Understand system-generated pages

When you create a new custom object in the Skedulo Pulse platform, a set of default templates and configurations are generated by the system.


The system-generated templates for custom objects are built upon the following templates:

  • base-recordcreate
  • base-recordedit
  • base-recordview
  • base-column-editor
  • base-related-listview
  • base-listview

These templates are used as a base, which you can then extend, or override by adding or modifying components in the header, body, or footer blocks. You can add anything from the component library to these blocks.


Template inheritance makes it easy to reuse templates. In the default templates, “blocks” are defined that child templates can override. The inheritance chain can be as long as you like. You leverage inheritance with the extends and block tags.

For example, when you view the default -create template for the Arcade Games object, it will look like this:

{% extends "arcade-games-create" %}

{% set resource_name="Arcade-Games" %}
{% set validation_schema="ArcadeGamesCreate" %}

The extends tag tells Skedulo which template to inherit the properties from, the set resource_name tag defines the name of the resouce, and the set validation_schema tag defines the validation schema.

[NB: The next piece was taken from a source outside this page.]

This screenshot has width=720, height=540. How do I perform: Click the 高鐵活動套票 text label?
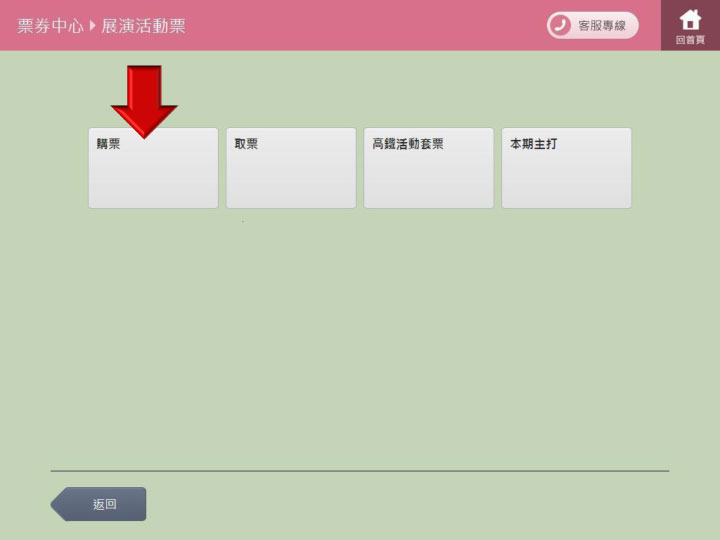click(x=408, y=144)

A resource is a definition of where data can be stored and accessed. It provides the platform with a standard interface of reading and writing data.

  • A unique ID
  • A unique name
  • A schema

With this basic abstraction we can form a contract between data consumers and the mapping layer allowing them to communicate freely with a common understanding of which data objects they are referring to.

The data schema

A data schema is bound to a resource and defines the shape of the data.

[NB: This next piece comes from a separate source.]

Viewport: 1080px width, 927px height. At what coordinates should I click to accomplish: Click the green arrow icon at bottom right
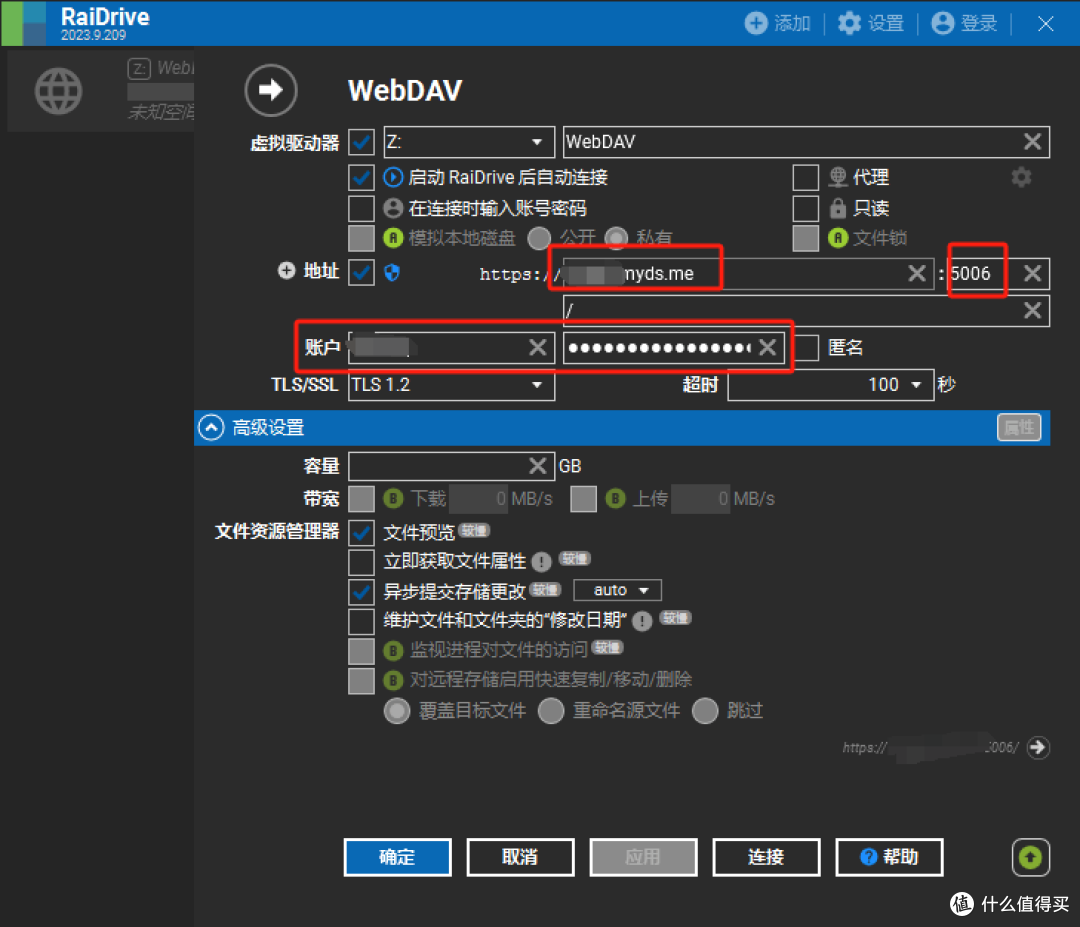(1031, 857)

The sole purpose of a data schema is to outline the fields and types available on a resource. With this in place not only do we have an understanding of what objects can be queried, but also the fields and types that exist within them.

Note that a data schema is only responsible for holding information on the data, whilst neglecting anything to do with validation or display.

The validation schema

A validation schema is a configuration that contains:

  • A name describing an action it will be responsible for validating. E.g. “CreateJob”, “EditJob”.
  • A JSON schema document outlining the fields and related validation rules to be checked for the related action.

The query API can be made aware (both optionally or forcefully) of any validation schema and can validate any given request before proceeding.

As part of the default offering the following validation schemas are generated for each resource created (where X is the resource name):

  • XEdit
  • XCreate

A validation schema can be automatically generated from any given data schema as well as managed by an API. This means that any resource or schema changes will be automatically reflected, while also allowing manual intervention or management via API or UI such as the phoenix web application.

It’s important to note that while resources will generally have validation schemas related to them, a validation schema isn’t actually tied to a resource. This means that a resource may have 0 to many validation schemas, and that we can re-use this validation logic in many use-cases across the platform. For example:

  • Validating incoming data when initiating a flow.
  • Validating input options when adding a component to a page in page builder.